I am new to the board and need to know which fuse is for the Windshield washer motor. Any help would greatly be appreciated. I did a search but had no luck.


----------



## BlueBOB (Jan 29, 2003)

check the fuse cover...

when you're sitting in the drivers seat, it's to the left under the dash... pull the cover and on the inside of the cover is a fuse diagram that will show you what fuse does what...


----------



## jelliehel (Jan 27, 2004)

That was the first thing checked....If you looked at your fuse diagram, you would see there is no fuse marked for the washer motor, only the wipers(that one is ok) Any other help would still be appreciated. I am thinking it must be a shared fuse but everything else works.




BlueBOB said:


> check the fuse cover...
> 
> when you're sitting in the drivers seat, it's to the left under the dash... pull the cover and on the inside of the cover is a fuse diagram that will show you what fuse does what...


----------



## BlueBOB (Jan 29, 2003)

yeah, don't get me started on that fuse panel...

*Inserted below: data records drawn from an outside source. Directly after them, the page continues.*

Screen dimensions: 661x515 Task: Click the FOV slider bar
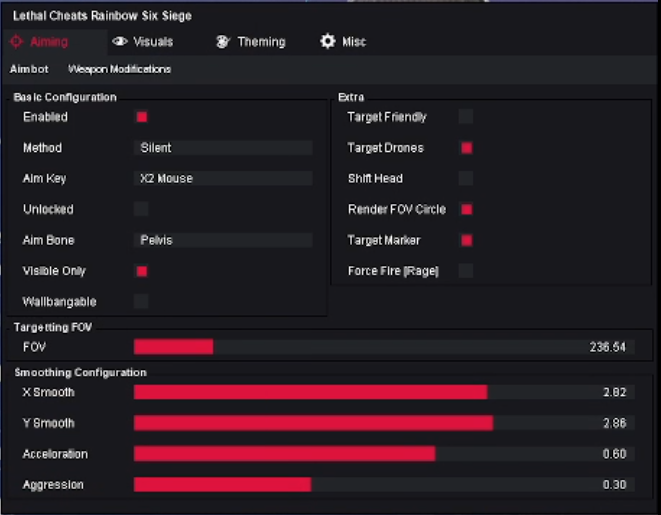pos(384,347)
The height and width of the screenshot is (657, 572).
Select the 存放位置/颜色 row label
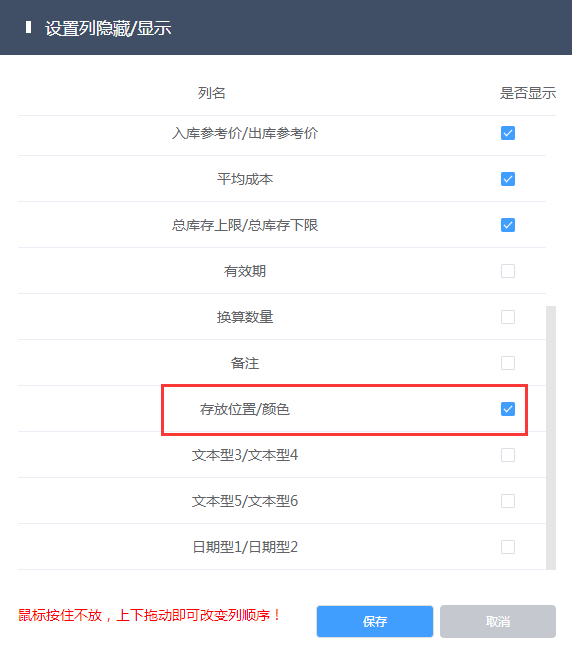245,409
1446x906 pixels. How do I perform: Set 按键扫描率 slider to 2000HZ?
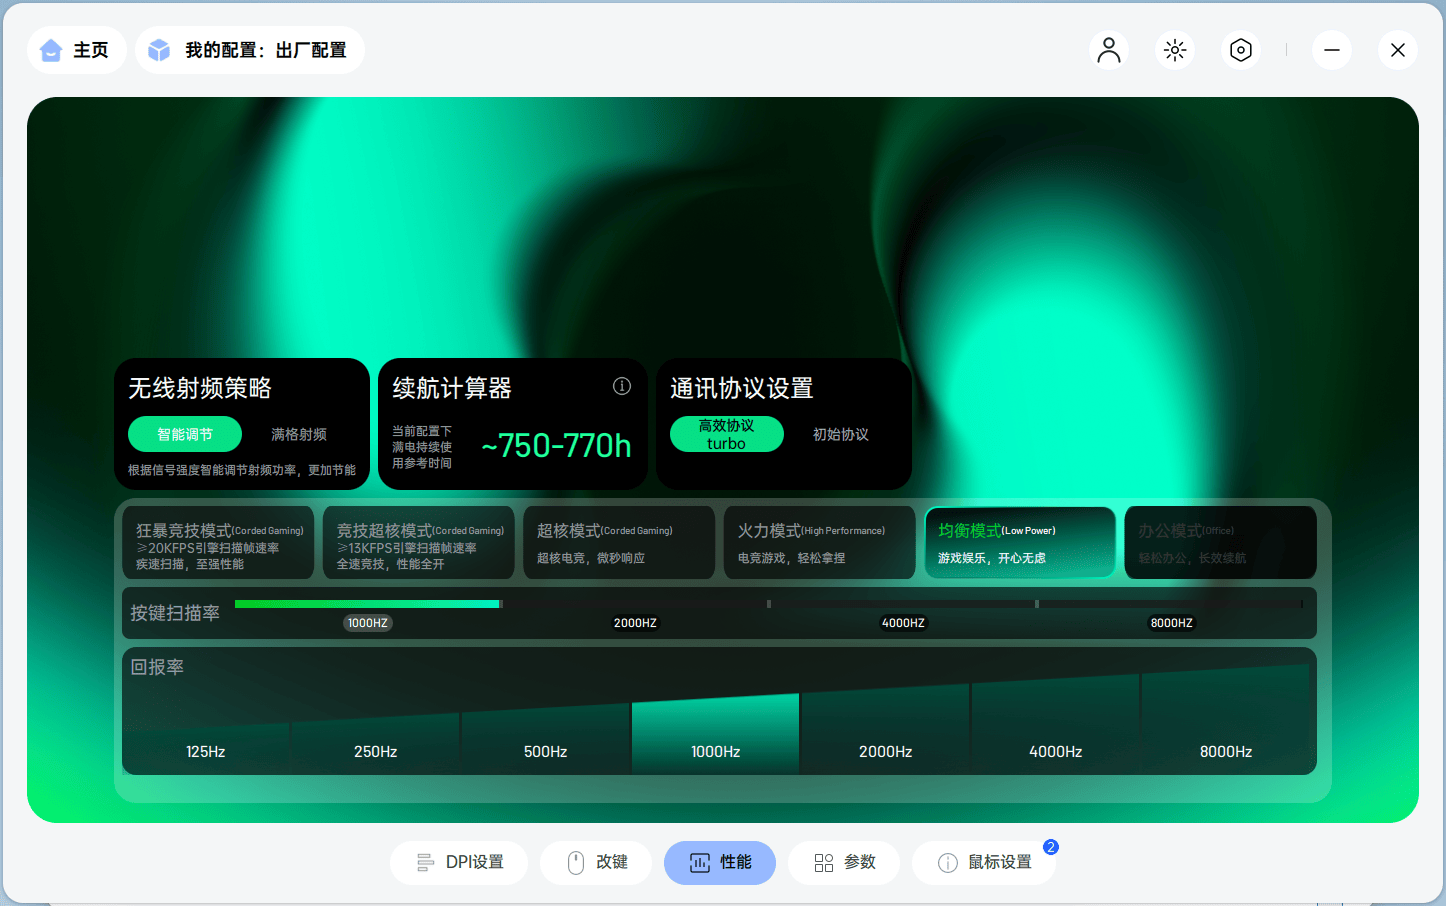pos(635,603)
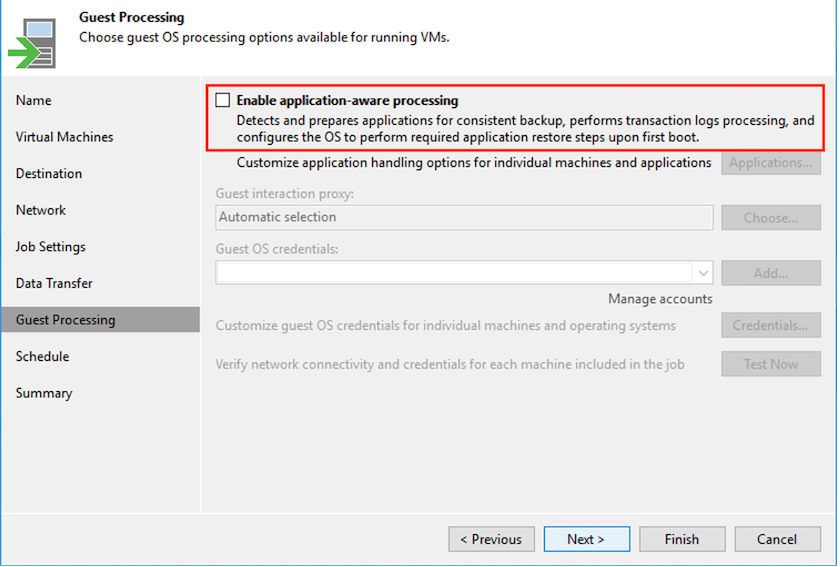840x567 pixels.
Task: Click the Credentials... button
Action: click(771, 325)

one night a buddy of mine was drivin my max while i was drivin his SR 200sx and we pulled over at one point for gas and he said the radio fuse had blown, so we replaced the fuse with a fuse from one of the empty slots. couple days later I noticed my AC had stopped working. using the FSM, we followed the electrical for it and found out that the "empty" slot was used for the AC. I was so pissed. Damn diagram ain't even right!

Oh well, check the fuse box on the right and left side of your engine bay, there might be a washer motor fuse there, OR, the fuse panel is wrong.... check EVERY fuse... time consuming, but it might help you solve your problem


----------